はてなダイアリーから移行しました。まだ未整理中。

7月14日を/に考える

フランス革命で「人権」という理念が発明された結果として、かろうじて第三世界の貧困という事実が問題になりえている。だからきみも、アフリカの子供が飢えて死んでいくのに感情移入できる。それを現実的なものとして了解できる。つまり、その餓死という事実を、自分の問題にできるわけだね。
事実を問題化するプリズムが存在しなければ、たんに事実があるだけです。


笠井潔ユートピアの冒険』(毎日新聞社

7月14日はフランス革命記念日フランス革命で発明された「自由、平等、博愛」という「理念」は、あまりにもあたりまえすぎて、ほとんど空気のように、意識されることすらもない。
しかし、この理念も「解体」のときがきているようだ。

http://headlines.yahoo.co.jp/hl?a=20050714-00000274-kyodo-int

フランス革命記念日の14日、シラク大統領は国営テレビとのインタビューでロンドン同時テロに関連し「世界のどの国もテロリストの攻撃を免れる国はない。テロリストはわれわれと違った感情と心理を持っている」と指摘、「永続的に対策を取らなければならない」と述べ、テロとの戦いの重要性を訴えた。
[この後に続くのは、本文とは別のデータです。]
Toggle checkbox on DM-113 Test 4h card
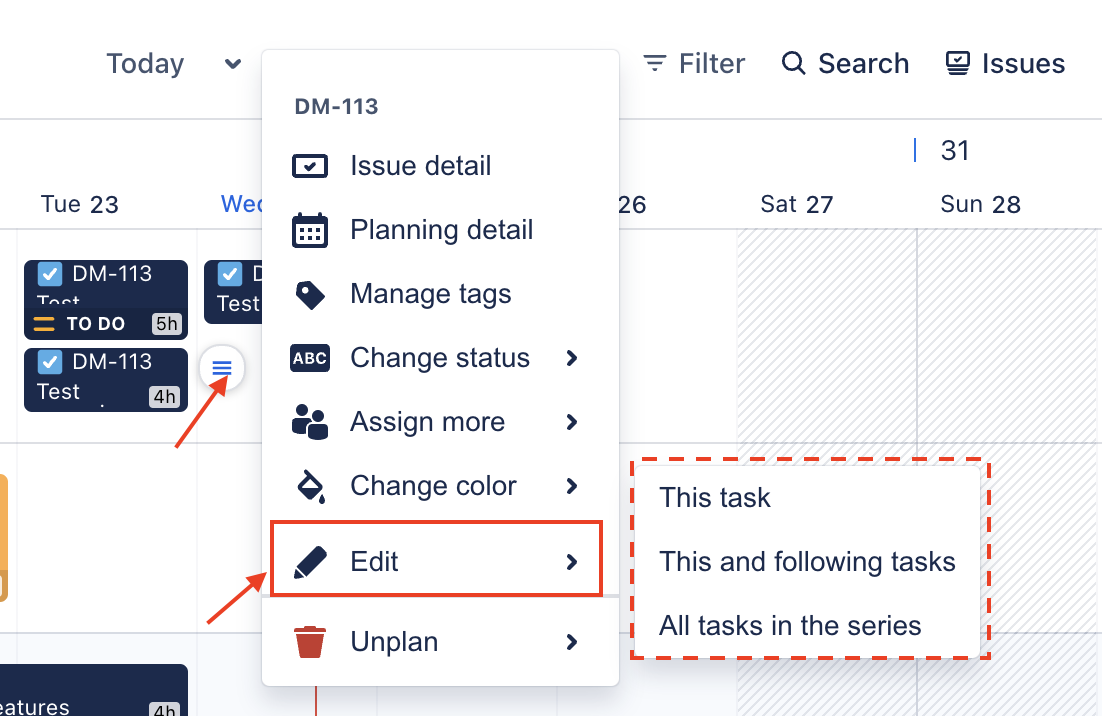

もはや、多くの人々は、自由よりも「安全」を重視し始めている。別な言い方をすれば、自由よりも安全を優先する自由を行使しているのかもしれない。不自由? それがどうした。

先に引用した対談『自由を考える』の東浩紀大澤真幸は、自由よりも生活のセキュリティを求める世間一般の人々をまえに訴える術もなかった。それは彼らが、「自由」の価値観で世の中を覆うという手前勝手な支配欲を捨てられなかったからであろう。安全を求める多数者と自由を求める少数者(彼ら)とが、棲み分け共存する方向へ踏み出せばよかったのだ。
次に、「自由」を求める以上、自分らは安全と豊かさを捨て、ハイ・リスク、ハイ・リターンを選ぶと開き直れなかった。「道々の輩」が危険を生きたように、安全と豊かさに恋々としている限り、自由など唱える資格はないのである。
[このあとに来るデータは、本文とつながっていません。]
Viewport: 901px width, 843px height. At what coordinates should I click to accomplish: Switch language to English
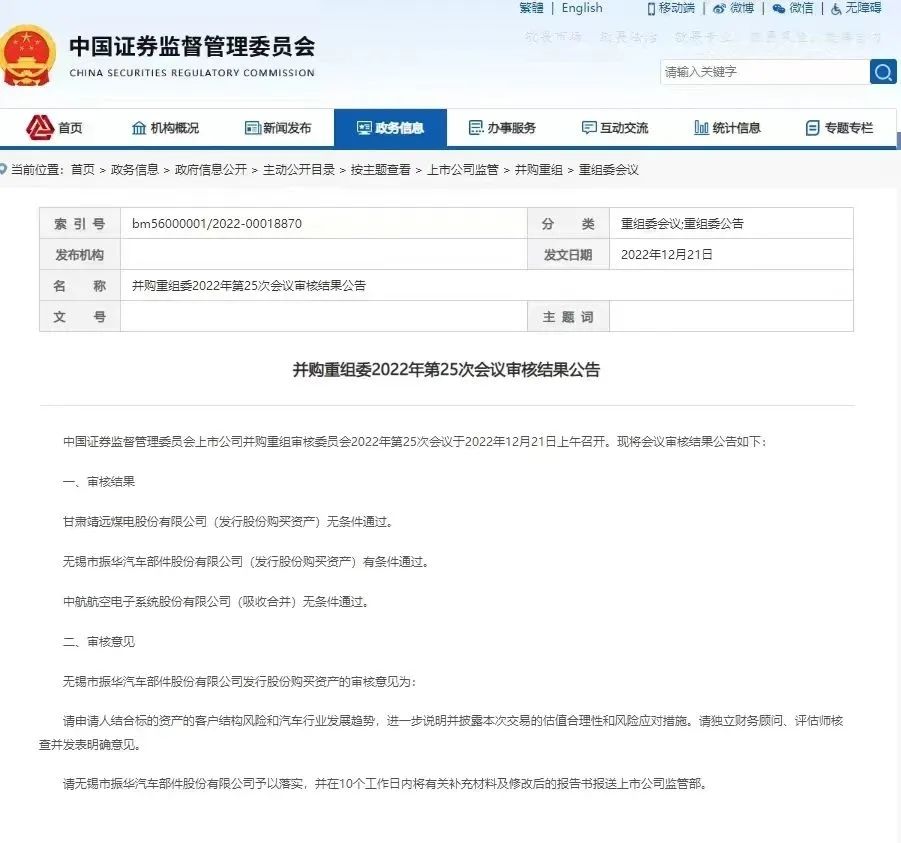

さらにまた、M・フーコーなどに依拠して、規律訓練型権力(学校、職場、軍隊などで我々へ刷りこまれる均質な思考、行動のルール)、環境型管理権力(VHSやウィンドウズなど、他の選択肢がいつしかなくなるほど浸透して我々の思考、行動を規定する仕様)などを告発する彼らは、他(敵)を悪くいう受け身の姿勢であるばかりで、ひるがえって「自分たちはこうしたルールに規律されて生きたいのだ」とうちだしてゆく能動性が微塵もない。これは従来のアナーキストの大部分にもいえるであろう。